*Work instruction:*
The result should be a full, exact repeat of the entries, free of pictures.

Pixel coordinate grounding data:
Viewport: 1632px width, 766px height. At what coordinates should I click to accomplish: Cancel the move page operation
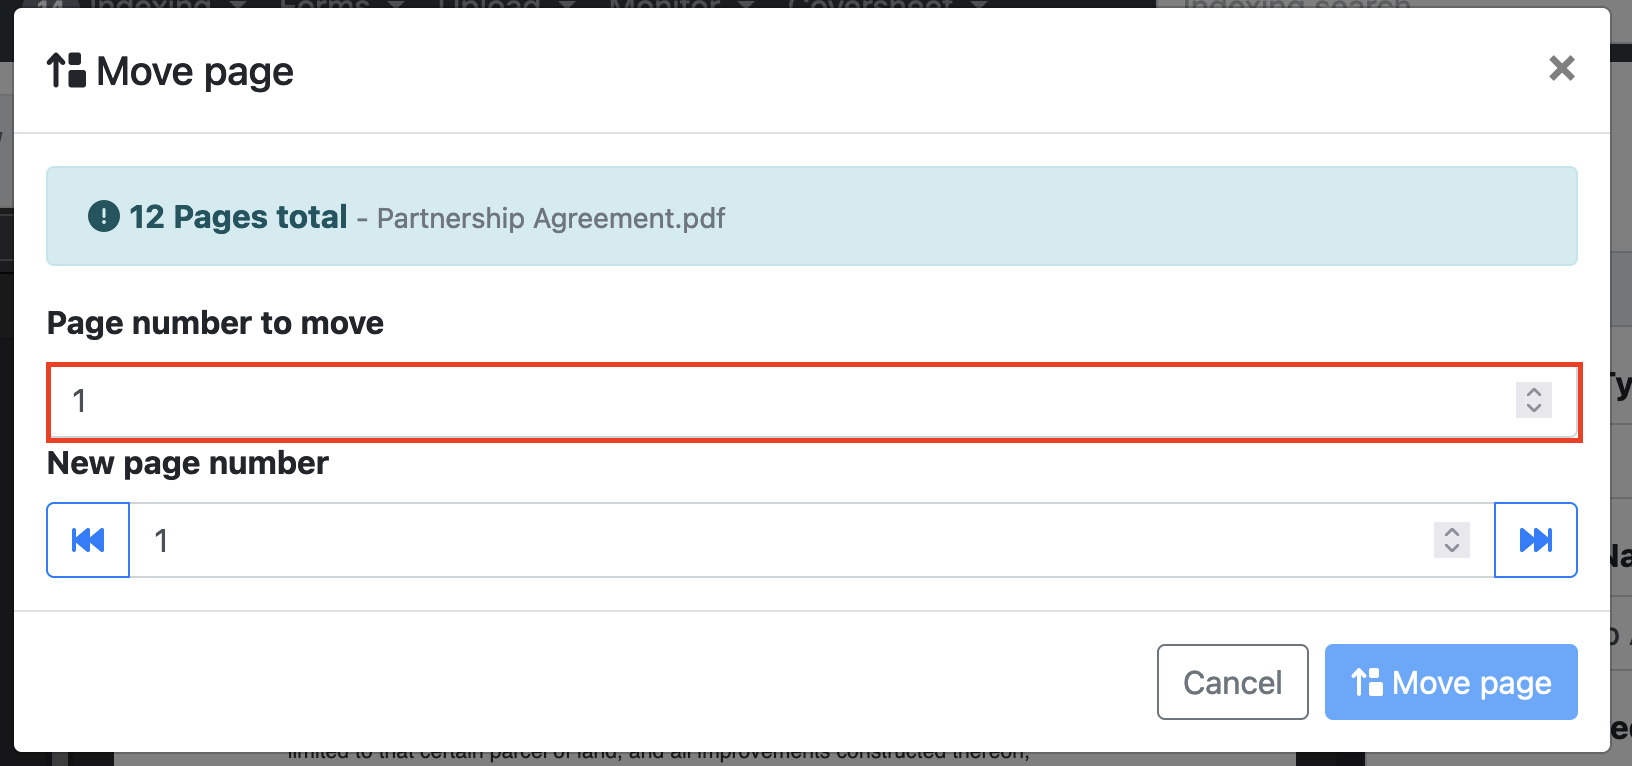pos(1232,682)
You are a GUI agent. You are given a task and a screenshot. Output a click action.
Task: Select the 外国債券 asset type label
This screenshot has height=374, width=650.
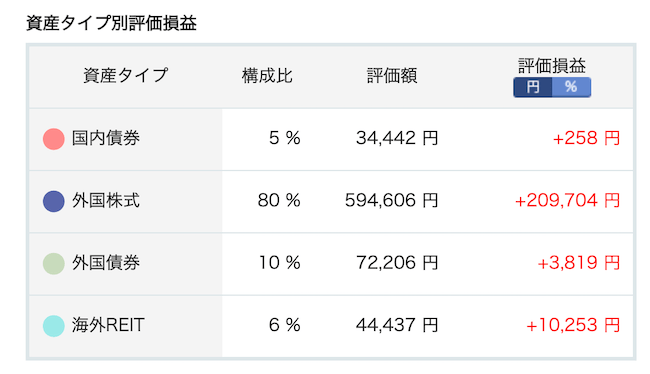pyautogui.click(x=106, y=262)
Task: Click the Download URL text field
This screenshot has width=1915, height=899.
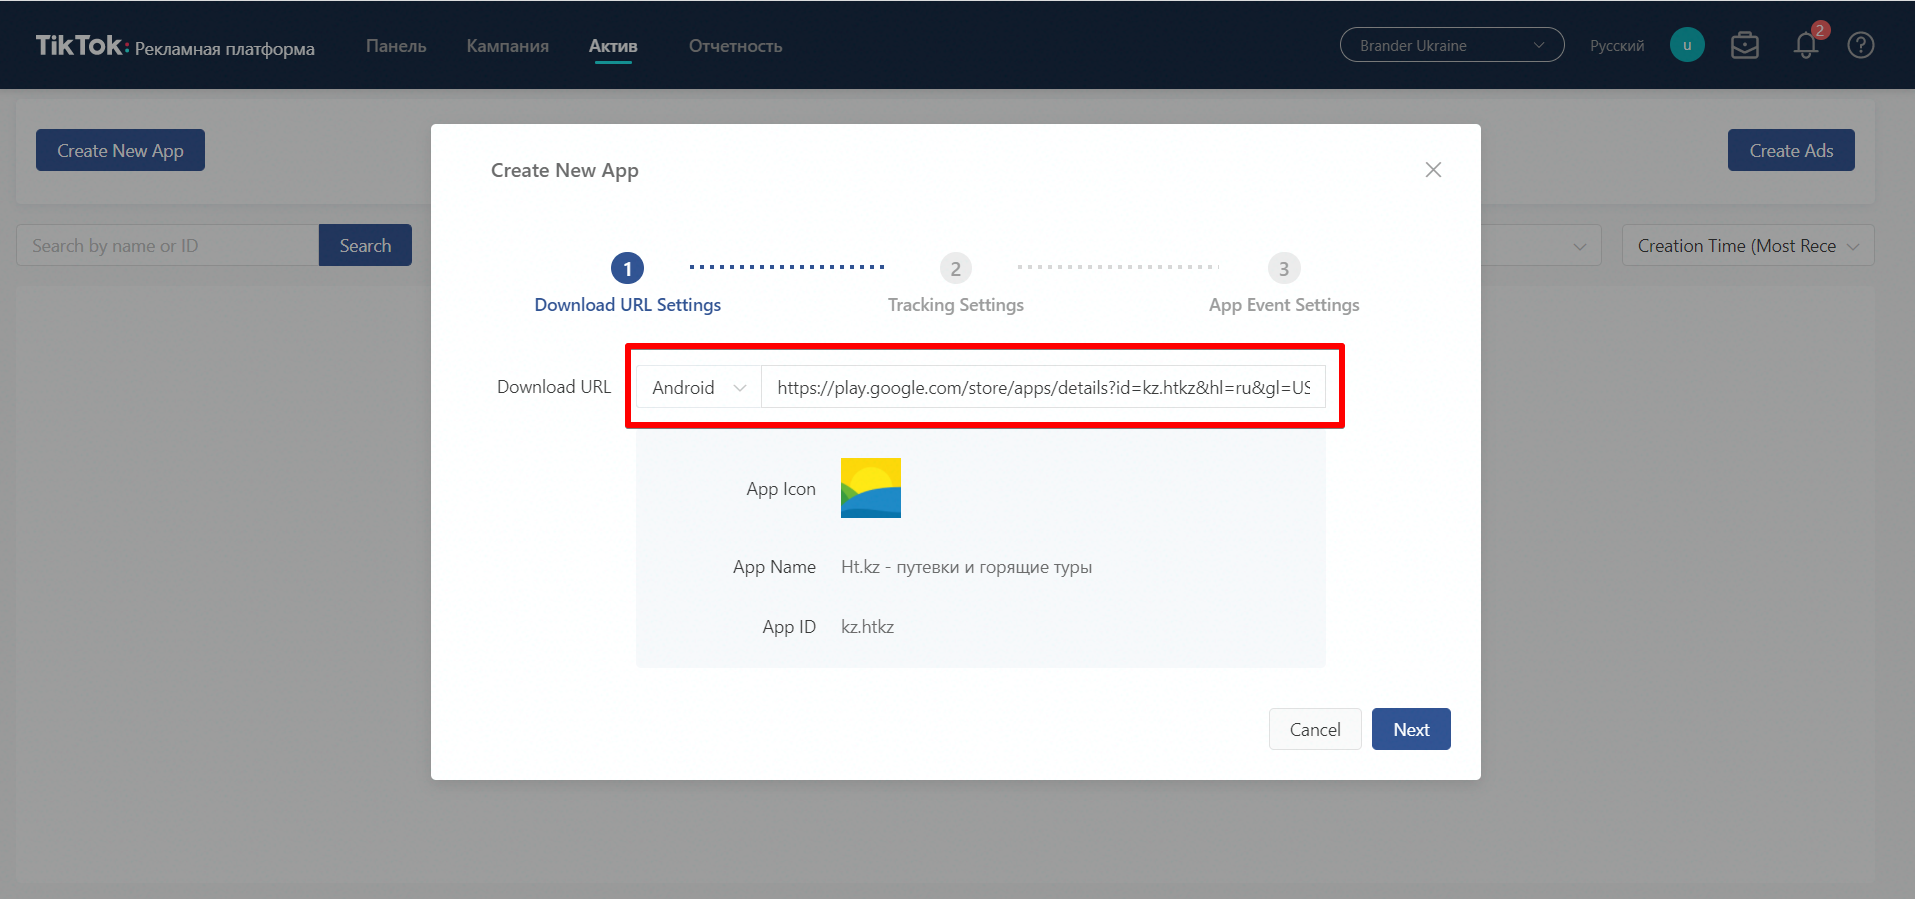Action: (x=1042, y=387)
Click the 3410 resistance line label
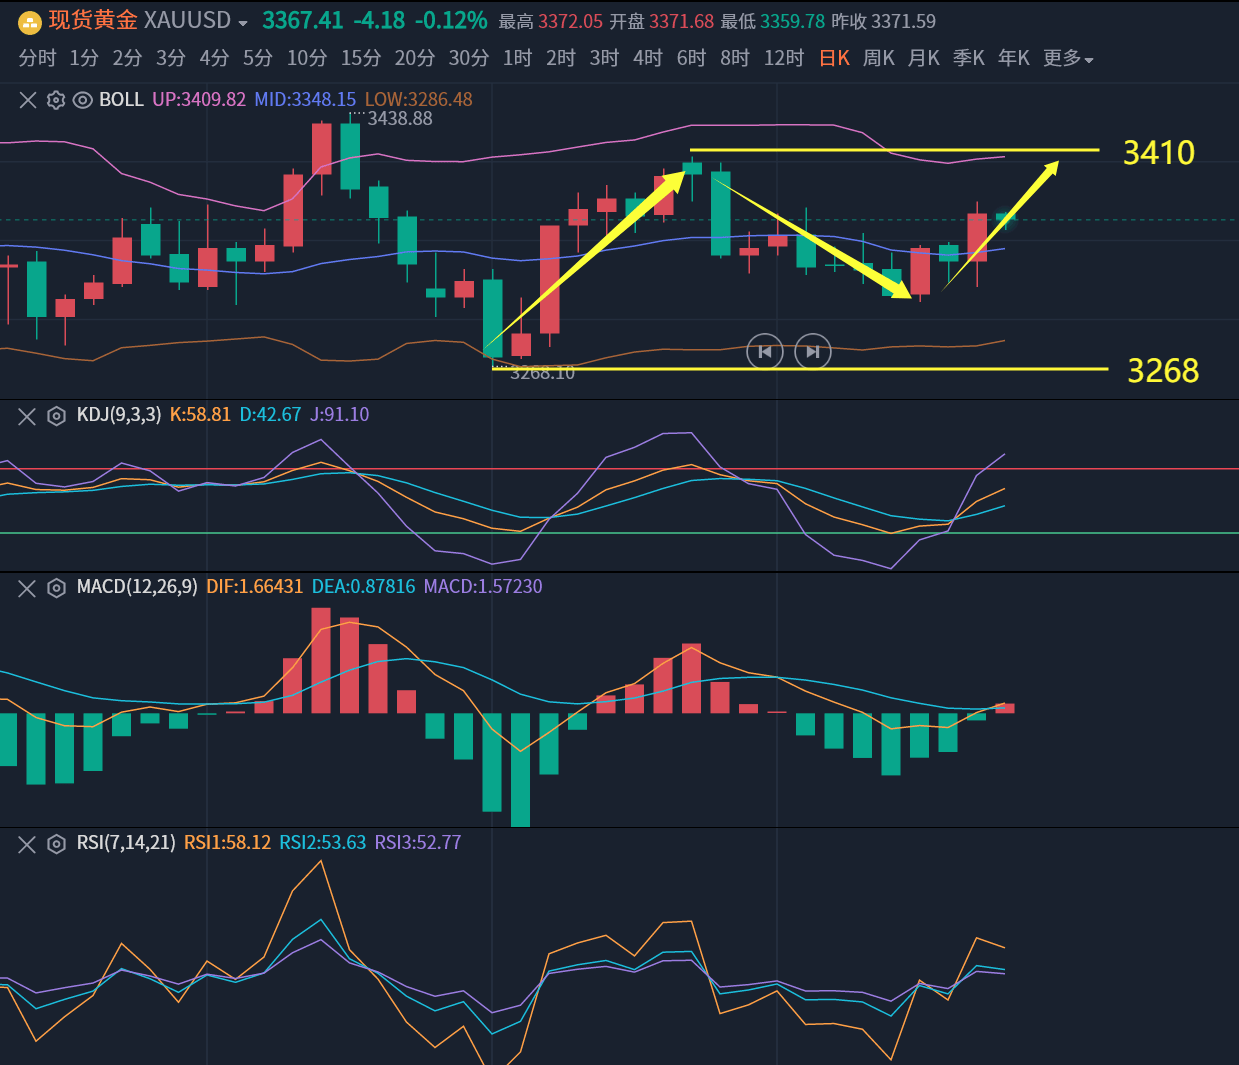Image resolution: width=1239 pixels, height=1065 pixels. 1158,153
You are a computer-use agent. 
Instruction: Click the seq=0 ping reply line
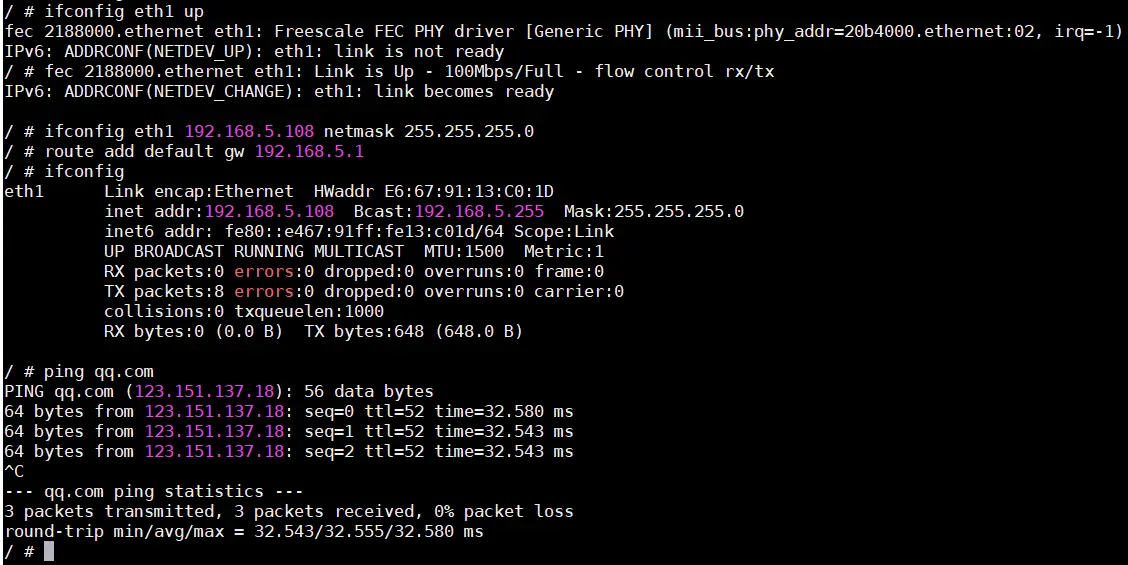coord(288,412)
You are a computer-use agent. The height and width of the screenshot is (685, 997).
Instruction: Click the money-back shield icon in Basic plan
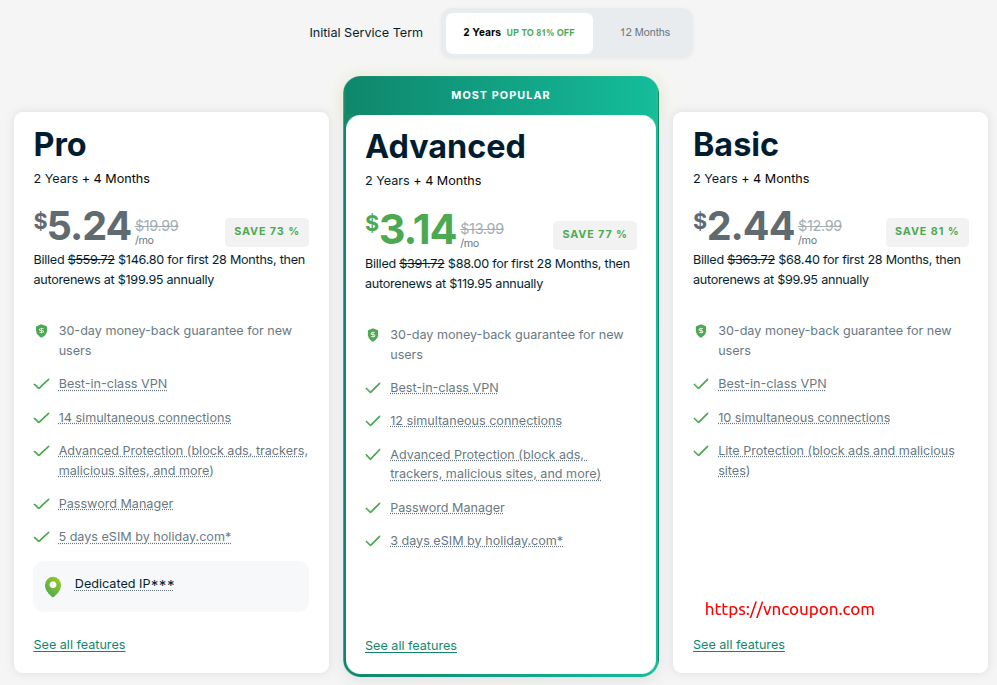pos(701,331)
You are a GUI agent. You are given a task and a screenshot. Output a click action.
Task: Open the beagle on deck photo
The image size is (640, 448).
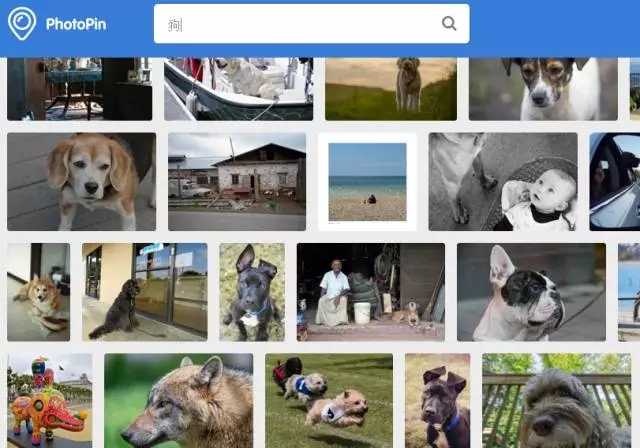pos(81,182)
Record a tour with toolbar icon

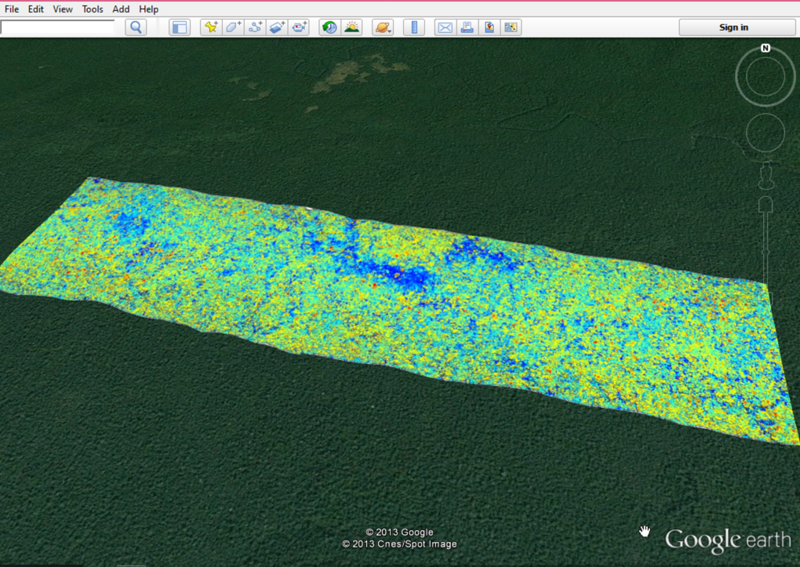click(300, 27)
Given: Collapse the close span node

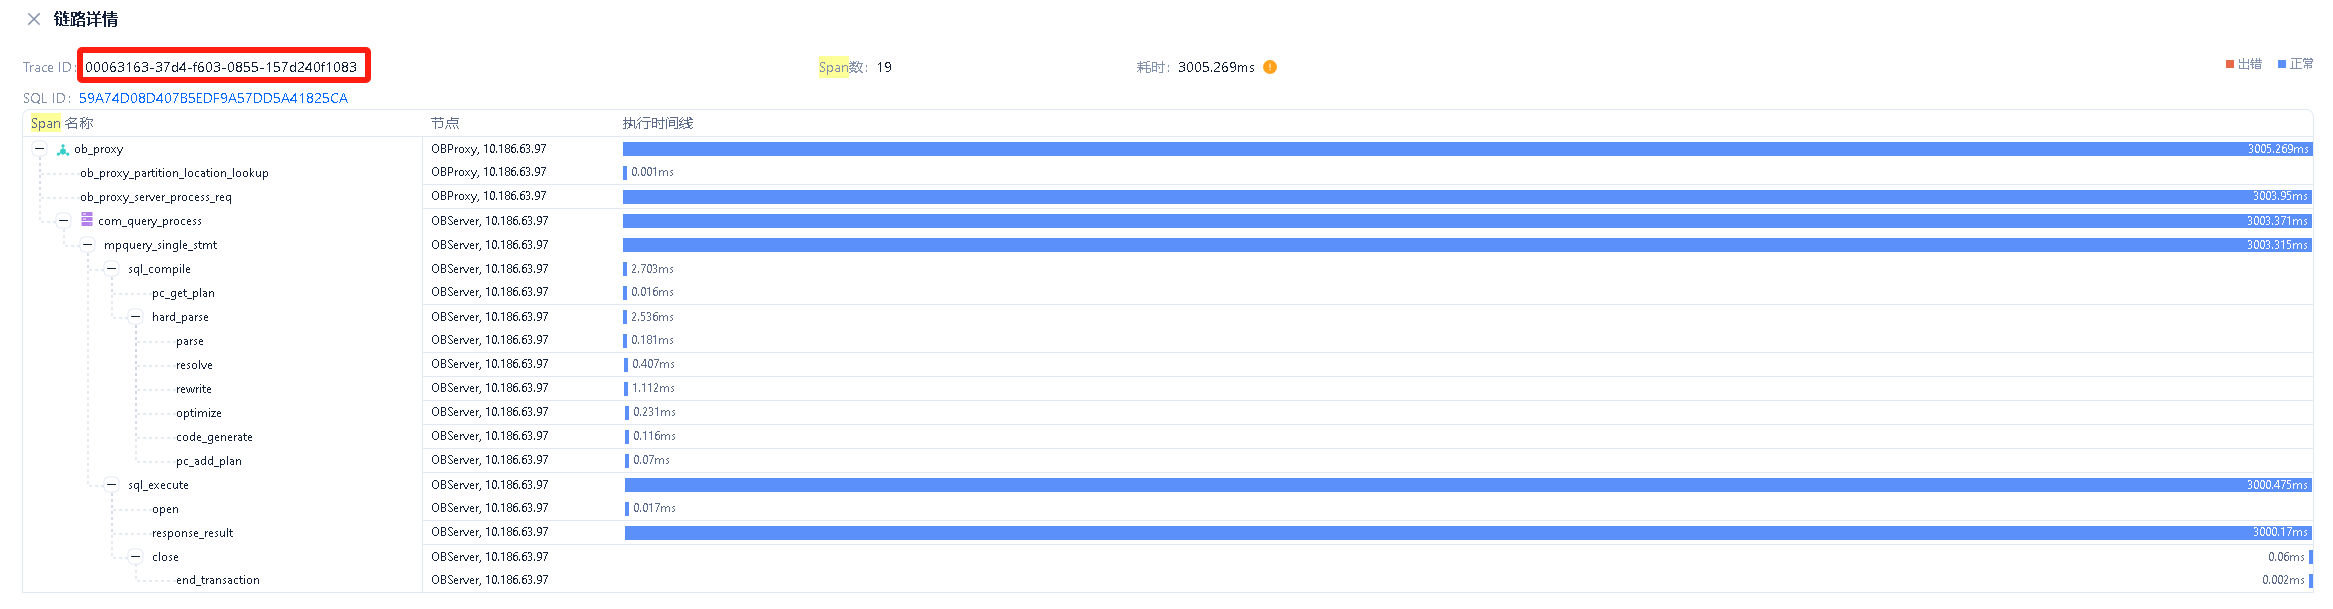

*Final answer:*
Viewport: 1632px width, 766px height. At what coordinates should I click to accomplish: Cancel the move page operation
pos(1232,682)
You are a GUI agent. You are given a task and a screenshot. Output a click action.
Task: Select the 外国債券 asset type label
This screenshot has height=374, width=650.
pyautogui.click(x=106, y=262)
Task: Click the Download URL text field
This screenshot has width=1915, height=899.
Action: (x=1042, y=387)
Click the 3410 resistance line label
Image resolution: width=1239 pixels, height=1065 pixels. 1158,153
You are a computer-use agent. 
Instruction: Click the seq=0 ping reply line
coord(288,412)
You are a computer-use agent. The height and width of the screenshot is (685, 997).
Instruction: Click the money-back shield icon in Basic plan
pos(701,331)
You are a GUI agent. You are given a task and a screenshot. Output a click action.
Task: Open the beagle on deck photo
The image size is (640, 448).
pos(81,182)
Record a tour with toolbar icon

click(300, 27)
Given: Collapse the close span node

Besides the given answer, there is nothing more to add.